But rather than getting changed into his vestments (as he always did) he walked straight through the sacristy and out the downstairs exit into the car park. A 4x4 was waiting for him. “I had no idea where I was going, but I knew I wasn’t going back to Aigburth,” he tells me.

The window view turned from monotonous stretches of motorway to something more bucolic. Ah, Jones figured, we must be in the middle of nowhere. When the car stopped, his suspicions were confirmed. There was a petrol station garage, a garden centre and a small parish church. There was also a Toby Carvery — if you were willing to walk for 40 minutes. He never made the walk. His head wasn’t in the right place for a carvery.

The church’s priest, a man who’d seen plenty in his seven decades alive, was nonetheless baffled to hear that the young trainee would need to use his quiet parish as a sylvan-safe-house for the next few months, as per the advice of Merseyside Police. And that no one could know he was there. 

Rhys Jones standing on the Eldonian Village, pictured by Kris D’Aout.

The priest had a dog, called Job. Over the next two months Jones and Job formed an alliance of convenience. Job needed to be walked. Jones needed some, any, way to kill the empty hours. If you know your Old Testament, you’ll know that God puts Job through the ringer. Rhys Jones did the same.
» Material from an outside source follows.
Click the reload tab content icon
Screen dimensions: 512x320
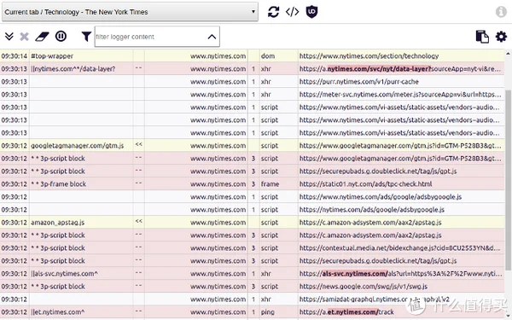point(273,12)
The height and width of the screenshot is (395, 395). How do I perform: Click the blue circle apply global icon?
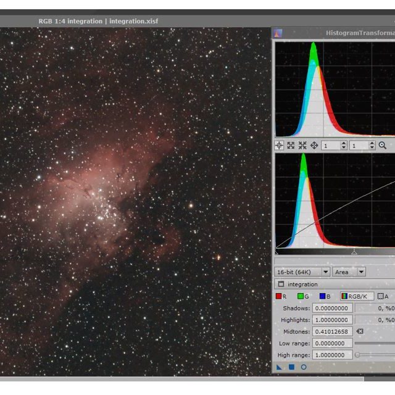click(304, 367)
With nothing to do for two months, they just walked — miles of walking through the tedium of Lancastrian landscapes, or to the petrol station garage at midnight for a packet of Haribo through the little hatch. 

I feel slightly guilty, sitting on a grey sofa in the upstairs bedroom at the Mount Carmel church in Toxteth where Jones now resides, surrounded by fat theological tomes and even fatter stacks of legal filings relating to the Eldonian Village, listening to him recount the Olympian feats of countryside traipsing the poor Terrier was subjected to. I feel slightly guilty, because in a roundabout sort of way it was all my fault. 

If the Eldonian Village now represents four years of my life, it’s far bigger than that still for Rhys Jones. The story, as told over numerous Post articles – as in the BBC, Guardian and Times – was of a small, mostly-elderly north Liverpool community who’d found themselves targeted with violence and intimidation after they’d discovered that several plots of land they believed to have owned communally had been flogged to companies registered in Caribbean tax havens, often for as little as £1. What hasn’t been told, until now, is Rhys’s role at the centre of the story from the very start.

I first met him with his grandad Brian in the McDonald’s at the foot of Church Street in the summer of 2022; post-the first threats against him, pre-the time an anonymous caller phoned him to inform him someone attending his church service that night was going to be “fucking shot”. Before long, I was speaking to him so often on the phone, so often in furtive tones, that my then-girlfriend suspected infidelity. I told her it was complicated.

Several months before that meeting, Rhys was asked by Brian to open the Our Lady of Reconciliation Church on Eldon Street for a “residents meeting”. He didn’t know what it was about, nor did he really care. He had enough on his mind as it was, having recently written to Archbishop Malcolm McMahon to express his interest in becoming a priest, with the process of applying for seminary already proving laborious. He did it because his grandad asked him to do it, and he couldn’t say no to his grandad.